Is this method still up to date? I heared that the template approach does only work once during repo initialization. Is that true? And what would you recommend to implement thread safety?
@FabianTe Yes, you are right that the later version disabled this feature. You may refer to this issuse and this PR for detail. When it comes to thread safety, I use a thread local to store the index suffix, which may suitable for you.
@Tony If I use "@Scope("prototype")" will this feature be thread safe? what do you think
3

I had to solve similar problem to store data with dynamic index name, consisting of current date: "Index-name-YYYY.MM.DD".

I made a component which has getter of formatted date string:

@Component
public class ElasticIndex {

    private static final DateTimeFormatter formatter = DateTimeFormatter.ofPattern("yyyy.MM.dd");

    public String getIndexDate() {
        return formatter.format(LocalDate.now());
    }
}

Thus, your document class will be like that:

@Document(indexName = "my_data-#{elasticIndex.getIndexDate()}", type = "DataDoc")
public class DataDoc {

    @Id
    private String id;
    private String dataToStore;
    ....
}

So each time you save/delete/etc new document to your elasticsearch repository, it gets index name from getIndexDate method of ElasticIndex bean.

Works on Spring Boot 2.2.5, Spring Data Elasticsearch 3.2.5

1 Comment

I think it will create index only on application start. And on the next day it doesn't found index with next day
1
@Document(indexName = "#{'${elasticsearch.index.name}'}", type = "category", shards = 1, replicas = 0, refreshInterval = "-1")

It created index: "${elasticsearch.index.name}"

I tried with spring-data-elasticsearch version 1.1.2.RELEASE and 1.2.0.M1 but according to jira (https://jira.spring.io/browse/DATAES-93) it is fixed in version 1.1 RC1

Comments

0

Vishal,

Currently spring data elasticsearch does not support this feature. we already have feature request(pull request) which will be added soon with next release.

Have a look on this pull request, https://github.com/spring-projects/spring-data-elasticsearch/pull/56

Comments

0

Spring will create Elasticsearch[Rest]Template bean which implements ElasticsearchOperations.

The ElasticsearchOperations interface offer index(IndexQuery query) function to save a document.

You can use IndexQueryBuilder.withIndexName to overwrite the index name.

Comments

0

Based on the pull request link posted earlier, I was able to stitch together a solution. Currently, support is there only for beans of type String, and they can be injected into the attribute using Spring Expression Language (SpEL), with special @ notation.
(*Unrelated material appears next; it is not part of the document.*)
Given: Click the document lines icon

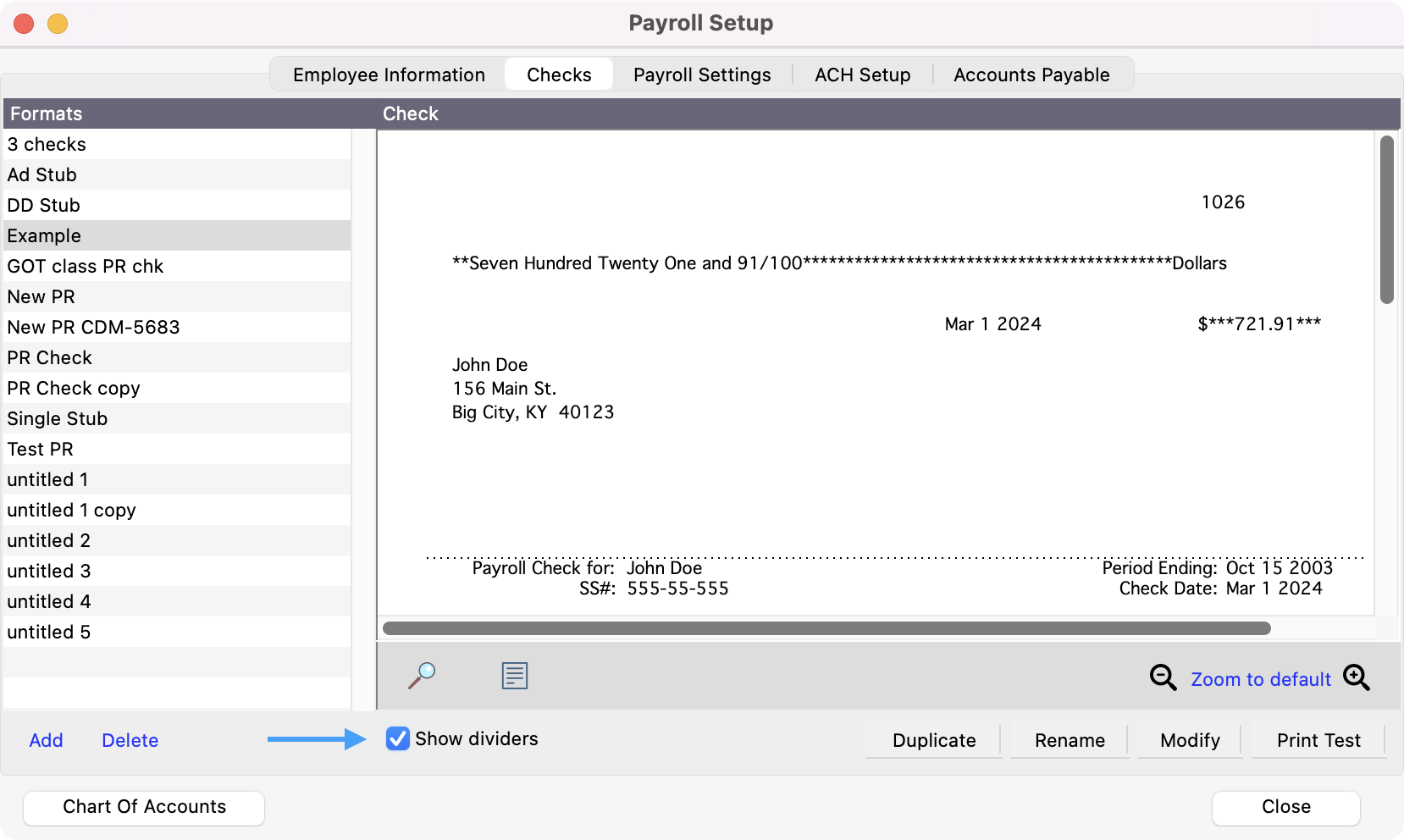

First Define a Bean that returns the dynamic prefix:

@Bean
String department() {
    return "some-department";
}

Next, use that in the Elastic Document. Please make a note of the special @ notation.

@Document(indexName = "#{@department}_department")

Notes: Actual requirement for Spring.

Comments

-4

The only way I found to do this is doing it manually without @Document anotation:

        client = new TransportClient().addTransportAddress(new InetSocketTransportAddress(nodeId, port));

        IndexResponse response = client.prepareIndex(your_index, type, subid)
                .setSource(jsonBuilder()
                                .startObject()
                                .field("field1", field1))
                                .field("fileld2", field2)
                                ).endObject())
                .execute().actionGet();

1 Comment

In such way, you just will create the index in ES itself, but not set up an index for saving/searching documents using ESRepository.